*How to complete this task:* Count the lines below that contain the word "will" and give only that number.

Supplied data START

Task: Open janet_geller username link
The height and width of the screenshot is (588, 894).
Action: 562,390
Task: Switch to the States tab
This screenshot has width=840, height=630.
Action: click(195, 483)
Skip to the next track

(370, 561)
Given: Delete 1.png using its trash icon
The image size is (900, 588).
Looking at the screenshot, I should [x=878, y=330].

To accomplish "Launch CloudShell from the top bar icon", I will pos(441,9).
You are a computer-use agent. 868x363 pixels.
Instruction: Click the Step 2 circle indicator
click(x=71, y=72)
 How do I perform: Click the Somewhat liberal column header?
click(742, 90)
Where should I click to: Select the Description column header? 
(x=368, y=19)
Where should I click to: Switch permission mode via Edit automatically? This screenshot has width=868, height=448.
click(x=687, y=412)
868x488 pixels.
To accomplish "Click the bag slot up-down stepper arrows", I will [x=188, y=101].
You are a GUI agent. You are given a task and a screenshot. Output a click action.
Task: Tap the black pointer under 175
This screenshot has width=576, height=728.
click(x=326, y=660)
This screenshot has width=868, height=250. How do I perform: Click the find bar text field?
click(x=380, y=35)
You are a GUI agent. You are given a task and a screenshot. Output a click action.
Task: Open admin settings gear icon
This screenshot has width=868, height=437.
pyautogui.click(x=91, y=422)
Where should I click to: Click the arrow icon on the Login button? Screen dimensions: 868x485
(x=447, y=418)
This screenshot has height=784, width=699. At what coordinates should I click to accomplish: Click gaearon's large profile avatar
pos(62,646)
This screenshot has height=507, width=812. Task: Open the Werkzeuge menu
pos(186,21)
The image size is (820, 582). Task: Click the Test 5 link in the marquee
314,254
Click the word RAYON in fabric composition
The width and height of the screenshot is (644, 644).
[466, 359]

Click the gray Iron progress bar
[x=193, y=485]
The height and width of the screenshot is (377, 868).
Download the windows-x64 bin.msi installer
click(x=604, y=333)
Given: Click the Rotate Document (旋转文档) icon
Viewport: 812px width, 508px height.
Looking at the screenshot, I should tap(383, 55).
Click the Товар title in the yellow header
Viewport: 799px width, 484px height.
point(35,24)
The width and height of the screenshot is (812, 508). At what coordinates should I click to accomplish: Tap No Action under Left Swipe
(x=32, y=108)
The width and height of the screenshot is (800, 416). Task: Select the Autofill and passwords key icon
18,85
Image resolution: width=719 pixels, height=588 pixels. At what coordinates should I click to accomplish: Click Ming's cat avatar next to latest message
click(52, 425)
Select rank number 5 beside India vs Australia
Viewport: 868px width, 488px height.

Supplied data END

*Your response:* 2